**WHAT THE TASK REQUIRES**. Below are the records; copy out every line that holds the word "height".

**INPUT FOR THIS TASK**.
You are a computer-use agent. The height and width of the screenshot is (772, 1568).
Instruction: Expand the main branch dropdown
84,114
---
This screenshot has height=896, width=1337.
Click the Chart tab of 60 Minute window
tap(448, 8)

**ANSWER TO THE PROBLEM**.
You are a computer-use agent. The height and width of the screenshot is (772, 1568).
This screenshot has height=896, width=1337.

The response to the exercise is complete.